As covered by Palmetto Business Daily, a recent report from the Victoria Transport Policy Institute found that denser, multi-family developments can actually reduce traffic congestion and the need for more infrastructure.
Leading the charge in bringing modern, multi-family developments to the Southeast is The Beach Company, headquartered in Charleston. Today, the company is growing into cities such as Greenville, South Carolina. It has a unique insight on what it takes to break ground in new markets on these types of denser, multi-family housing developments.
In an interview for the second of a three-part series, Dan Doyle gave TI News Daily insight into the challenges of breaking into a new market. As the vice president of development, his work often involves the intersection of forward-thinking and established values.
“Often times, whether it’s a political body, such as a city council, they're going to hear their constituents,” Doyle told TI News Daily. “And (it) is often a voice that does not want to see change.”
Change, however, is what many new inhabitants to South Carolina are looking for. As part of a growing trend of increased urbanization, people are eschewing the commute-based suburban life for apartment spaces in walk-able neighborhoods.
“Today’s renter wants to be downtown, or they want to be in a location where they can walk to various goods and services,” Doyle said. “It’s been going on for a long time now.”
Doyle and the Beach Company specialize in “infill” sites, moving into aging parts of Charleston, and transforming properties often into a mix of business and living spaces that meet those demands. Building walk-able spaces changes the dynamic of getting a project completed. He notes that building a building without the expectation that each inhabitant with have more than one, or any, automobiles, means that more space can be given to additional apartments, more businesses or even greater green space.
Even if a city like Charleston is on board with a project, aging infrastructure and a desire to preserve the city’s historical charm can limit projects. Changing a lot into a modern space requires more than laying down bricks--it also requires changing what could be decades, or even centuries, of city planning rules that led to sprawl. Such was the case when The Beach Company built one of the first developments of Coleman Boulevard in Mount Pleasant. City leaders at the time sought to revitalize the portion as a “walk-able” downtown after years of developmental neglect. The Boulevard is a 325-unit apartment building, and was among the flagship developments of a city regulatory shift that sought to make greater walk-ability and greater density in the Charleston suburb.

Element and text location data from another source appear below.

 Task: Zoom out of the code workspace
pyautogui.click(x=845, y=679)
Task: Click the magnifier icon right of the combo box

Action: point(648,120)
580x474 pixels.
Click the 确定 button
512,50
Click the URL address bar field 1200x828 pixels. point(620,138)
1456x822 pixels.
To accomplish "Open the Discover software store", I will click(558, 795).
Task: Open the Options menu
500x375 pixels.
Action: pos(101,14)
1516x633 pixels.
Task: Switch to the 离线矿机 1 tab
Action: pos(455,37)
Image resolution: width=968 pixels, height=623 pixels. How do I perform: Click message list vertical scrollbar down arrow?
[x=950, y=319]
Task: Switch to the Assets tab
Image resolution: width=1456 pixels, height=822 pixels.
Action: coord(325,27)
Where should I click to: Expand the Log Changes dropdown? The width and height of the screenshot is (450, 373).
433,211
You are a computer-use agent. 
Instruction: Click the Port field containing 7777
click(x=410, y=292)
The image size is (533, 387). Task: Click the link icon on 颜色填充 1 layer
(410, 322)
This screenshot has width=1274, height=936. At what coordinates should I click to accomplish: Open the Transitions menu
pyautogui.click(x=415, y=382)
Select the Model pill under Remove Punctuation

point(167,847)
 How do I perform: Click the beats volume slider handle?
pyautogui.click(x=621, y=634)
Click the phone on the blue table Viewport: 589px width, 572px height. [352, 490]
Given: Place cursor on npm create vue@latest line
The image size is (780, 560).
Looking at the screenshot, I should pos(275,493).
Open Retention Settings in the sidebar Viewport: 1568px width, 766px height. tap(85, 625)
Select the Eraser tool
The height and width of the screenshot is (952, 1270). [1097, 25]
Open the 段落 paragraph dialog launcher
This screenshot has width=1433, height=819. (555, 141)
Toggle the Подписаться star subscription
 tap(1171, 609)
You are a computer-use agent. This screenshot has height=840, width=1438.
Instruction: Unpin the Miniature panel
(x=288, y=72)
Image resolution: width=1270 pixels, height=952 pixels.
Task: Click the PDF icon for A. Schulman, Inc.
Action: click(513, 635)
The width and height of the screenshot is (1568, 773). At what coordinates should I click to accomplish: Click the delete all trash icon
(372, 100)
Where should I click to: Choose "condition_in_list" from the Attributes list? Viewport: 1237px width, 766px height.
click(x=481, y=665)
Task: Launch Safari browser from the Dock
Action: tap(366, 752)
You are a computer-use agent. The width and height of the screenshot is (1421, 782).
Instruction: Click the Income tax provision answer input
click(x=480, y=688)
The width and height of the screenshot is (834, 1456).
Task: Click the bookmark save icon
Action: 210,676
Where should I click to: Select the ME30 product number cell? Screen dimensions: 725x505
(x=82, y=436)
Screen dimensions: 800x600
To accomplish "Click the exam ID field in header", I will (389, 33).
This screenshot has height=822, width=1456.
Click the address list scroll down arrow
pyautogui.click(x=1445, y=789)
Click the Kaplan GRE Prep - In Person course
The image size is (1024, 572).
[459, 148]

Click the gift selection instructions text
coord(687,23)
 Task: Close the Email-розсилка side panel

But the project's four-story appearance, despite being within the agreed-upon plan limits, spurred a public backlash.
“It was really a complete transformation,” Doyle said of the Coleman project. “People looked at (The Boulevard), however, and said ‘wait a second, four-story building, that’s not what we thought it would be,’ … just a whole combination of things to where they’re now going back and they repealed...essentially the bones of what that vision would be.”
Though political realities mean not every project can be seen perfectly through to its 20-year ideal, Doyle said that many cities are embracing the development. A Beach Company project under development in Forest Acres, a suburb of Columbia, has spurred the local government to make infrastructure upgrades that are long-overdue, Doyle said. The Cardinal Newman development would add roughly 250 apartments and approximately 45,000 square feet of retail space on a 12-acre site. Even just approaching local government, he said, fueled change.
“Although we were the driving force in putting the plan in place, they used that as an opportunity to get a funding source to address some issues that need to be addressed," Doyle said.
Among those issues were the modernization of street lights in the area of the project development. City planners are now proposing to designate the area that includes the Newman project as a multi-county business park, according to reporting by WLTX in Columbia. Assistant city manager Andy Smith told the news station last month that the designation would allow the county to use the increased tax revenue over 10 years to directly pay back funds borrowed to make the infrastructure improvements.
But regardless of the ease, or lack thereof, of working in new markets, Doyle said the key to seeing the projects through is being straightforward about their plans.
“For the most part it’s...doing what you say you’re going to do," Doyle said. "That’s how we operate. We can’t predict the future, but we can do our best at delivering a product or project that we think will be beneficial to the community.”